That would dramatically speed up an already delayed deadline for the Public Education Funding Commission, which is set to meet for the fifth time Feb. 10. Education Secretary Cindy Marten, who was confirmed by the state Senate on Jan. 29, will attend the commission’s meetings for the first time.
State Sen. Laura Sturgeon chairs the 31-member commission that includes lawmakers, executive branch officials, teachers, principals, school administrators and community advocates.
The commissioners first planned to deliver recommendations by this October, but almost immediately pushed that deadline back by amending the timeline to say that preliminary recommendations would be issued this year, but final recommendations would not be due until July 2026.
To implement a new funding formula for the 2025-2026 school year, lawmakers would need to fund it in the fiscal year 2026 state budget, which starts in July. Budget chiefs in the General Assembly have already been expressing reservations about legislation with hefty price tags due in part to uncertainty about the impact of unprecedented moves at the federal level, which has included attempts to freeze federal funding to states.
Meyer, who was a former math teacher before running for elected office, said he feels a sense of urgency about this issue.
“This is something that can drag on for years, in part because the kids I taught and many other parents, they’re not sitting in the room,” he said. “I think there’s general recognition among people that the resources are not being cut up in a way that’s fair to everyone and equitable to everyone.”
Delaware has a resource-based school funding system that was created in 1940. That means there’s a yearly count of students where the number of children in each building are converted into units.

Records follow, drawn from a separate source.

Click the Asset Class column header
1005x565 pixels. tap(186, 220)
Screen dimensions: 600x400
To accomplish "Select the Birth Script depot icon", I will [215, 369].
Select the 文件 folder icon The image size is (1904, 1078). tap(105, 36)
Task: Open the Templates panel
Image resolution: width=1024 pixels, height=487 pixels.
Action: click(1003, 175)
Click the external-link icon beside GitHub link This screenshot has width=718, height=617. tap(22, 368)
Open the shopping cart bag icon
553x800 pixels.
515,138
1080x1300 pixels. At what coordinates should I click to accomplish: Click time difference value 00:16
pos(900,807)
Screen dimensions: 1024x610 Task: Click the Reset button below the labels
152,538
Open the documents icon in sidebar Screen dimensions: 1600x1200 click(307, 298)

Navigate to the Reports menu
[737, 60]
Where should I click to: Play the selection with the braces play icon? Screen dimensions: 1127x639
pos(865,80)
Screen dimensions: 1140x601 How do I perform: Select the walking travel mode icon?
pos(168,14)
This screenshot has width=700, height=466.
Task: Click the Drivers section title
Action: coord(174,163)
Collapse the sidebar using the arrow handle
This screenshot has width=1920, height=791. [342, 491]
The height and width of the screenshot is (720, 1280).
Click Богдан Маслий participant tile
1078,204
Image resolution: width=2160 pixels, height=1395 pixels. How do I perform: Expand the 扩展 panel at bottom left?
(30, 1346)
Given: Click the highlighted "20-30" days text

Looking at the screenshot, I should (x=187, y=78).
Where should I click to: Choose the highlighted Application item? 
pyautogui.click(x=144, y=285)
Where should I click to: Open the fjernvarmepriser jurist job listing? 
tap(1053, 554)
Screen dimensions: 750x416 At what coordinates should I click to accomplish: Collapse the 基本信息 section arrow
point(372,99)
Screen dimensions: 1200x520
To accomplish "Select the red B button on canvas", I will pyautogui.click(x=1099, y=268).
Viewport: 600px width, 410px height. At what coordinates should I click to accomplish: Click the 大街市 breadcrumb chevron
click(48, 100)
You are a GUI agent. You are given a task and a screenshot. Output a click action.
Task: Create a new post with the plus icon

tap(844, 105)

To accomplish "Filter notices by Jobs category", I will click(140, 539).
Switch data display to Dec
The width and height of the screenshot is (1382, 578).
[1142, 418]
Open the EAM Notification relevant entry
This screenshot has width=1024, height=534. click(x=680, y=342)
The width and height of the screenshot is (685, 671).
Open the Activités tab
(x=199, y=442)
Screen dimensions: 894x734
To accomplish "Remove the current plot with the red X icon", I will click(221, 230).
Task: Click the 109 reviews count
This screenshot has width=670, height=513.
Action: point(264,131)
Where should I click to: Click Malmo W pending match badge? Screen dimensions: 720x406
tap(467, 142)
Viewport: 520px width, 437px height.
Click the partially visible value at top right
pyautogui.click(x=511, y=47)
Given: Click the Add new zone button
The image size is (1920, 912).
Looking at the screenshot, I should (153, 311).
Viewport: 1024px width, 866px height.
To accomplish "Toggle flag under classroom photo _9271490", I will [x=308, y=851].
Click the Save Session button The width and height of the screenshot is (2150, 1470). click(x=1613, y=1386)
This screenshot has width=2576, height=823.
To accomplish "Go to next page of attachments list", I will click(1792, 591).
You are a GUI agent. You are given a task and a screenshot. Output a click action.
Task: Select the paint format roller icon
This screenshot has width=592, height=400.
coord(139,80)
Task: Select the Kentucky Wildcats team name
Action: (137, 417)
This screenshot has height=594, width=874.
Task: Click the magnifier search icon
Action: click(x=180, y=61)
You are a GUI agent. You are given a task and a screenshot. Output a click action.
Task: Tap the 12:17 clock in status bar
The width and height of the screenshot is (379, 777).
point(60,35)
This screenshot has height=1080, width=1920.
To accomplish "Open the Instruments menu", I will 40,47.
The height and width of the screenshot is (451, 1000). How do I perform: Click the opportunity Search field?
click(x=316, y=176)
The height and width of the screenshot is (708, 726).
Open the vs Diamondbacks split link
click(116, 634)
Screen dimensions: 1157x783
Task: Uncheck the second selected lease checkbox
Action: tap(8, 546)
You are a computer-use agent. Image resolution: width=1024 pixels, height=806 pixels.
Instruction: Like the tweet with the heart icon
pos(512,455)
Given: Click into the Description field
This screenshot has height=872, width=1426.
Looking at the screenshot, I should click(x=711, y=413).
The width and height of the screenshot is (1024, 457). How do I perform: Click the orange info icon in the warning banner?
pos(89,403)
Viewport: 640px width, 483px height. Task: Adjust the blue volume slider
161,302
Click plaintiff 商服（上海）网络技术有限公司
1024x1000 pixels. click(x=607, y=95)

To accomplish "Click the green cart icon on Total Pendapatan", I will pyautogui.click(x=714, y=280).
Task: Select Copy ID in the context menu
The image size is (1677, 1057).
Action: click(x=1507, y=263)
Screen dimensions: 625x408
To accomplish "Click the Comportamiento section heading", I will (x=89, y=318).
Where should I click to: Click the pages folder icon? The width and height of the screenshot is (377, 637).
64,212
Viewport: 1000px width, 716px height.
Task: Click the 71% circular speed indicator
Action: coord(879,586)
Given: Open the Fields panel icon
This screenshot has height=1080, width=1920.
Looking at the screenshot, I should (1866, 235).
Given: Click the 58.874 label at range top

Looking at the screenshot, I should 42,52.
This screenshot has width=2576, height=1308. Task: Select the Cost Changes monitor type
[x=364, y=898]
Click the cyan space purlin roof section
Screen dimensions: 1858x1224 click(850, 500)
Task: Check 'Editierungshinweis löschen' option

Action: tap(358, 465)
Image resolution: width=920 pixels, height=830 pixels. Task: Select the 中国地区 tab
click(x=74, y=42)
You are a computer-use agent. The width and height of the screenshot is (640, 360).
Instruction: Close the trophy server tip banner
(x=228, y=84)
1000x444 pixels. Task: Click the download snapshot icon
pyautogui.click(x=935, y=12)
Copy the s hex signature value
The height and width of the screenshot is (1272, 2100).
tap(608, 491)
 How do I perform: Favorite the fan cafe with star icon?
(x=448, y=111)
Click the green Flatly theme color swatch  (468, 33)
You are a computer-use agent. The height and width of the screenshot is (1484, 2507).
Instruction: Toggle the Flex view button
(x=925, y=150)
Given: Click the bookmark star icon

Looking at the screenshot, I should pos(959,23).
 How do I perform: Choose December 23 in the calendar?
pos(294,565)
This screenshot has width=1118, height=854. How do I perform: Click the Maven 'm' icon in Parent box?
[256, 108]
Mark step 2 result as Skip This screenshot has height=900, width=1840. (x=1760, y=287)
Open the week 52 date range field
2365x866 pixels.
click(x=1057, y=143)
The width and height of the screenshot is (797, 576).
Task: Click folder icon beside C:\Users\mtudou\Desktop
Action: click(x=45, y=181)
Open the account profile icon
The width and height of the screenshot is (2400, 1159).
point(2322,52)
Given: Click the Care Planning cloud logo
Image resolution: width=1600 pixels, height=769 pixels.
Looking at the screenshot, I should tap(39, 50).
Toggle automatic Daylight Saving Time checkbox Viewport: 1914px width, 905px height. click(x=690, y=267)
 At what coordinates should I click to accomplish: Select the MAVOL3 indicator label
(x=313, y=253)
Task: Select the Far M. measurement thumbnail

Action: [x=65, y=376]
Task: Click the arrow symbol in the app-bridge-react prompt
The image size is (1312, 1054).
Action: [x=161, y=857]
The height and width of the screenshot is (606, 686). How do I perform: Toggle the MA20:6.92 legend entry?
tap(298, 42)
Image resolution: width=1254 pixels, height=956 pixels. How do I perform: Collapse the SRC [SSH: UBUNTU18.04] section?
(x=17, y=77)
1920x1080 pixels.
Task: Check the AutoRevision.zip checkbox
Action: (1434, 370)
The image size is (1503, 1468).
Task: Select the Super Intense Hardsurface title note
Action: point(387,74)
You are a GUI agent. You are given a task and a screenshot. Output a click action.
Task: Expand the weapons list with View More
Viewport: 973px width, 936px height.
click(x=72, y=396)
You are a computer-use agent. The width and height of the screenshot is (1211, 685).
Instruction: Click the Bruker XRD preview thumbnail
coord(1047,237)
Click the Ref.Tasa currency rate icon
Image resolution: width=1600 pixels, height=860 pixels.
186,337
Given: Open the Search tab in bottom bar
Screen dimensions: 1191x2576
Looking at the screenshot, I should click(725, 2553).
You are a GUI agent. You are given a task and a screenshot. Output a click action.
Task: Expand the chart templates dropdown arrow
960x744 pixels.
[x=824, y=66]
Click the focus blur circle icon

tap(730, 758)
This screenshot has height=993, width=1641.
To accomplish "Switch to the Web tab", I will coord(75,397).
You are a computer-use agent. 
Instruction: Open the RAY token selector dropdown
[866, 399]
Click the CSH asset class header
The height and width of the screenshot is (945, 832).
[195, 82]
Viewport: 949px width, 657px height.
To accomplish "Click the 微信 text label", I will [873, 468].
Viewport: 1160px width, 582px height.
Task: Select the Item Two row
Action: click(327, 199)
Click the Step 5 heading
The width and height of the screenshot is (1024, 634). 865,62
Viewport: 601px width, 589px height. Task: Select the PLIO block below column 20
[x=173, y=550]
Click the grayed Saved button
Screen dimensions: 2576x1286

Meyer has voiced support for moving to a weighted student funding formula, where the money follows the student based on need.
Delaware’s education leaders and advocates have historically been divided between keeping the current system or moving to one where the money follows the child. Critics of the system say it fails to provide enough resources for low-income students, students with disabilities and English Language Learners. Supporters say the unit formula is easy to understand and predictable.
What’s clear is the state’s current education system is failing its students. Delaware is ranked 45th in the nation for educational outcomes, according to research from the University of Delaware. Three-fourths of fourth graders are unable to read proficiently and 82% of eighth graders are below proficiency in math. Earlier this month, Gov. Meyer declared a “literacy emergency” after national test scores revealed eighth grade reading scores in the First State hit a 27-year low in 2024.
Kendall Massett, executive director of the Delaware Charter Schools Network, supports Marten pushing the state to adopt a weighted student funding formula.
“Our funding system is one of the most antiquated funding systems in the country,” Massett said. “Every child has a different need, and every school has different needs. It is imperative that our schools have the ability to determine how funds are spent and not be told by somebody else to do that.
Marten has experience both with high-needs populations and with implementing a weighted student funding formula. Before serving in the U.S. Department of Education as deputy education secretary under President Joe Biden, she served as the superintendent of the San Diego Unified School District from 2013 to 2021.
She said Meyer has been clear about the direction he wants to take.
“Delaware has been unpacking what to do about an equitable funding formula, and as a governor, Meyer has been clear that he’s ready to do something about this,” she said. “I am bringing years of expertise at implementing not just what should happen and why it should happen, but how to make it happen.”
California implemented the Local Control Funding Formula (LCFF) in 2013, which allocates state funding by the proportion of unduplicated “high-need” students in the district: those from low-income families, English learners and those in foster care. It’s made up of a per-student base grant dependent on grade level, a supplemental grant for each high-needs student and a concentrated grant per high-need student in districts with more than 55% high-need students.
According to a 2023 report on the LCFF from the Learning Policy Institute, a nonpartisan education policy think tank that is helping guide the Public Education Commission through the decision-making process, the funding formula increases “significantly improved academic achievement for every grade and subject assessed, reduced grade repetition, enabled lower suspension rates, and increased the likelihood of students graduating from high school and being college-ready.”
A 2019 case study of how the San Diego district implemented California’s new weighted funding formula provided by a spokesperson from the governor’s office showed the district improved outcomes and equity for historically underserved students.
It’s unclear if the General Assembly will put in the amount of money some say is needed to boost the educational outcomes of disadvantaged youth. California added an additional $18 billion dollars that was phased in over six years.
A report released last year by the American Institutes for Research as a result of the lawsuit showed Delaware was underfunding high-needs students by $600 million to $1 billion.
Delaware is required to invest more money in public education due to a legal settlement with the American Civil Liberties Union of Delaware and others. Civil rights groups sued the state in 2018, alleging it was persistently underfunding disadvantaged public school students. The parties settled in 2020.
As part of the deal, the state had to provide $25 million in Opportunity Funding, which is equity dollars for low-income students, and was required to eventually reach $60 million in fiscal year 2025. The Delaware Department of Education said Opportunity Funding is at $63 million.
State Sen. Sturgeon said she doesn’t want people to get entrenched into taking sides on one formula over another.
“I think that if we continue to talk about student versus unit based as a binary choice rather than talk about what elements of the current system we have are working and we want to keep or keep some version of and what elements of alternative funding systems we want to introduce, then we’re going to always run into these impasses between different groups,” she said.
Sturgeon and Taylor Hawk, a commissioner and director of legislative and political strategy for the Delaware State Education Association, said they welcome Marten’s perspective, but they also hope Marten listens to people on the ground.
“I think that there is definitely an appetite for change,” Hawk said. “But we believe that making sure that change is successful and in the best interest of students will require the next administration to work collaboratively with educators, with district leaders, with parents and with community organizations to make sure that that we build the buy-in that’s needed to make any kind of transformational change work.”
Marten said she is sensitive to the fact that she is coming into the state as an outsider. But she said she also understands time is of the essence.
“Frankly, students are waiting,” she said.